Obama might be flexible with Putin, but he was harsh toward his Republican opponent. The president mocked Mitt Romney for describing Russia as a “geopolitical foe.” “The 1980s are now calling to ask for their foreign policy back,” Obama snarked during the final debate. Hadn’t Romney heard that “the Cold War has been over for 20 years”? He elaborated that Romney’s desire to return to 1980s security thinking was of a piece with the GOP’s purported desire to revive the “social policy of the 1950s and the economic policies of the 1920s.” That is, to see Russia as a hostile power that meant America harm was like wanting to revive Jim Crow and the protectionist practices that helped ignite the Great Depression. Makes sense, right?

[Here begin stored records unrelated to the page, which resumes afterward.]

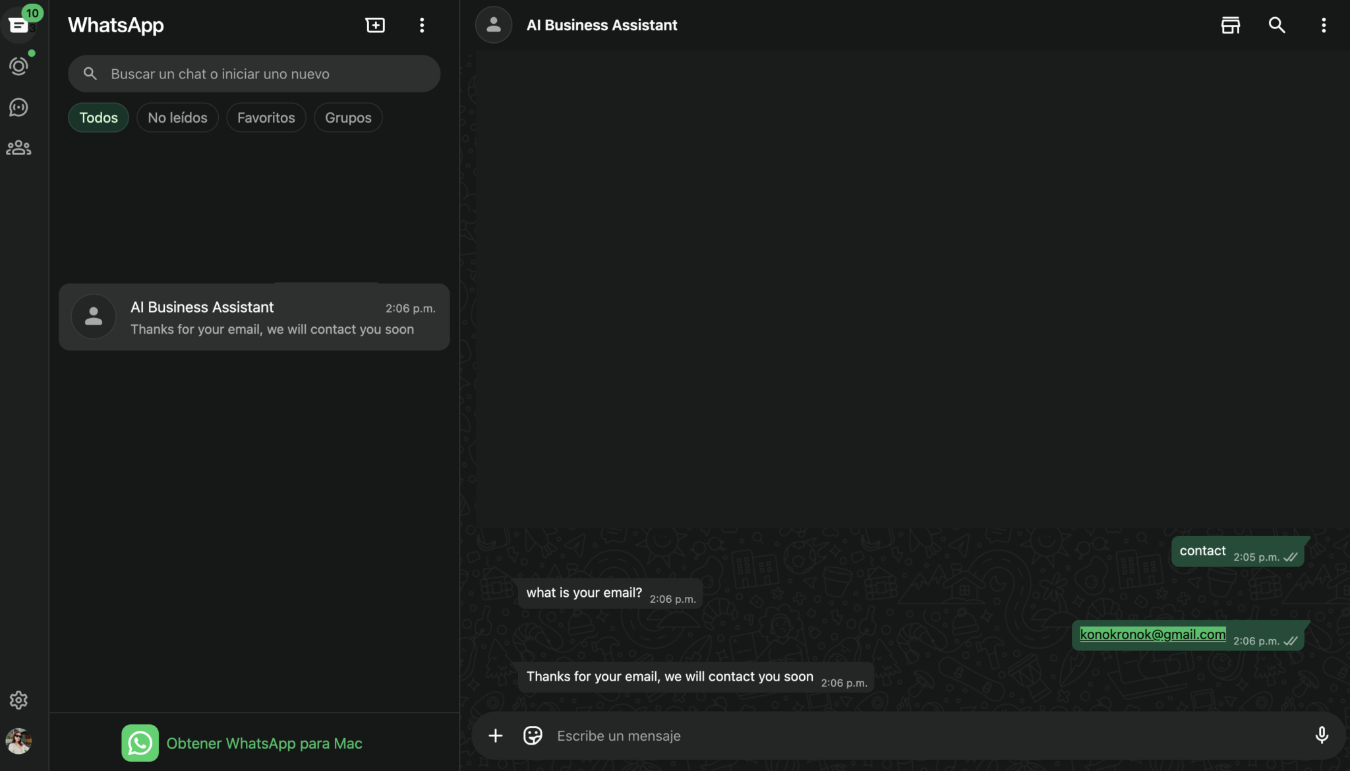
Task: Filter chats by Grupos
Action: coord(348,117)
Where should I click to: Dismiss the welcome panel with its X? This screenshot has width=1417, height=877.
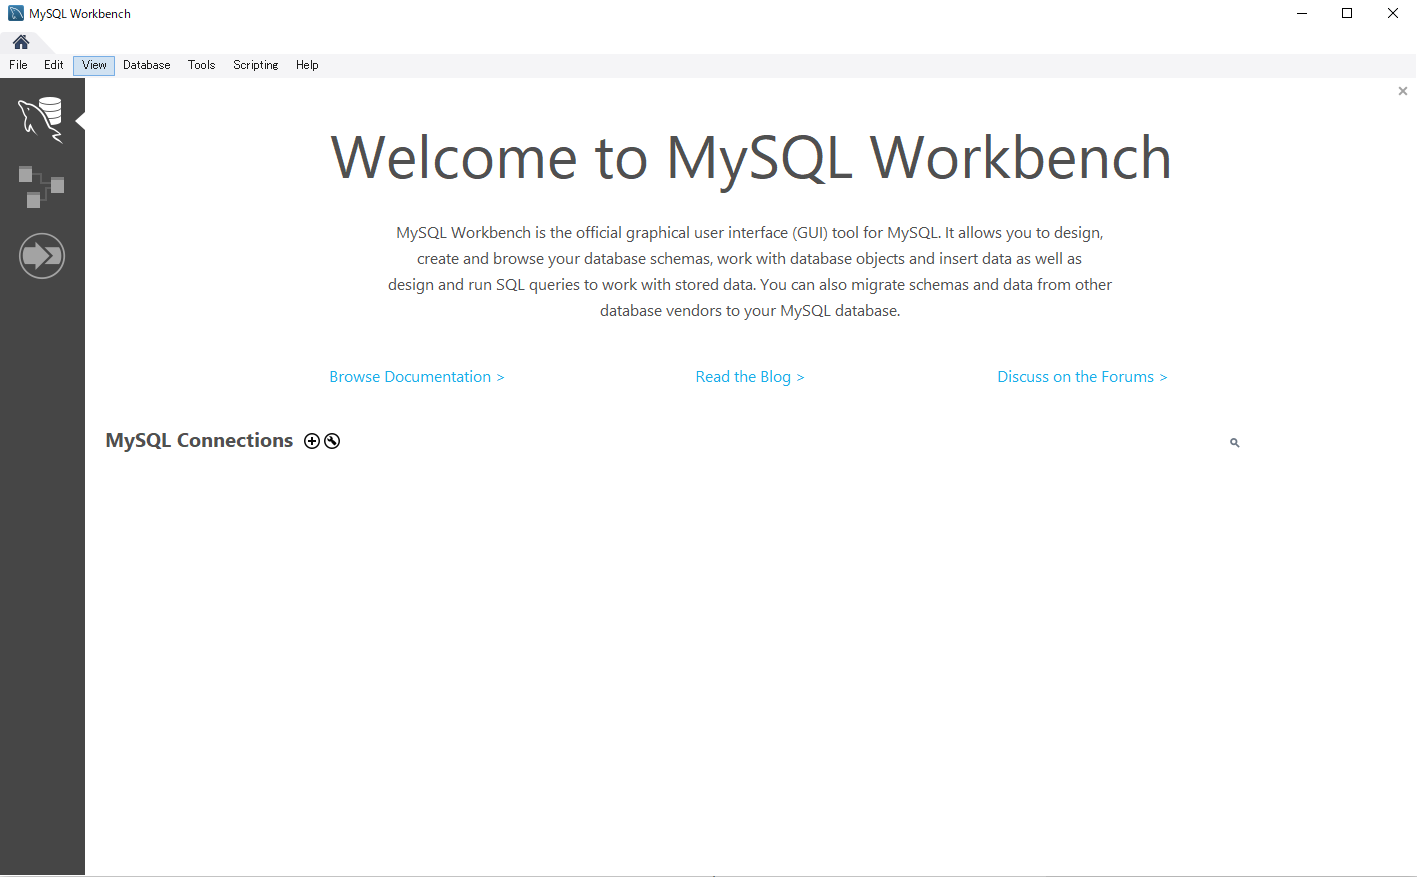point(1402,90)

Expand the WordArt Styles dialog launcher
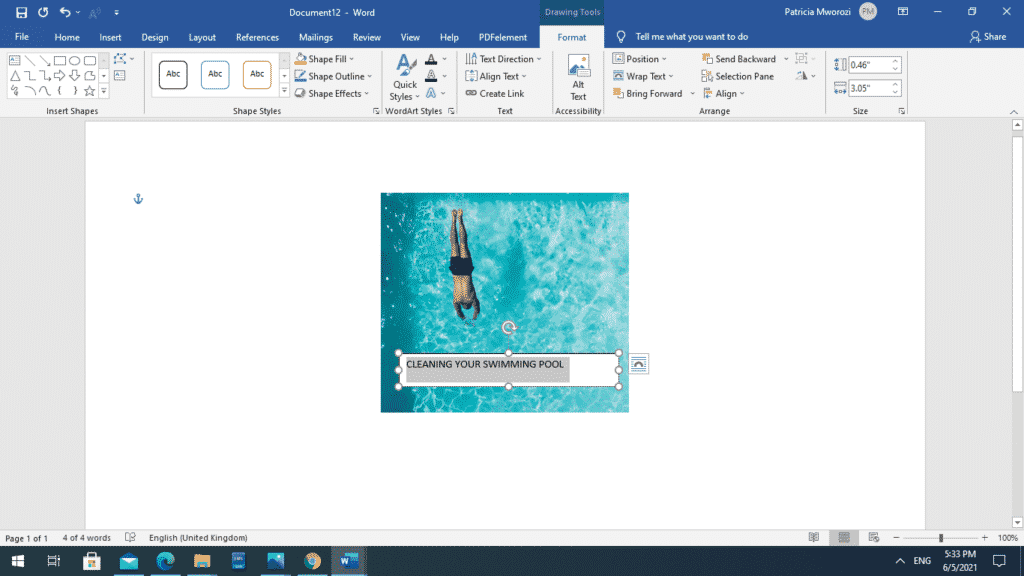pos(451,110)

Putin, naturally, responded to Obama’s blandishments by rolling out the red carpet for Edward Snowden and the mounds of U.S. defense secrets he had stolen; annexing Crimea and fomenting war in Eastern Ukraine; and introducing Russian forces into Syria to prop up the Assad regime. Obama’s response was muted: a few targeted sanctions after the Crimea provocation. After all, the president needed Russia’s cooperation to get his cherished Iran nuclear deal done.
Speaking just for myself — one of those benighted Mitt Romney types — I think Russia’s a menace. We shouldn’t pretend that it is anything else. But let’s be real: The reason we have been talking about “collusion” for over two years is not that the political establishment is finally convinced that Moscow is malevolent; it is that Hillary Clinton lost an election because she was a poor candidate and got outworked.
If Bob Mueller has found no crime but people still want to agitate over “collusion” with Russia, that’s fine by me. But if we’re going to talk about it, we should talk about all of it.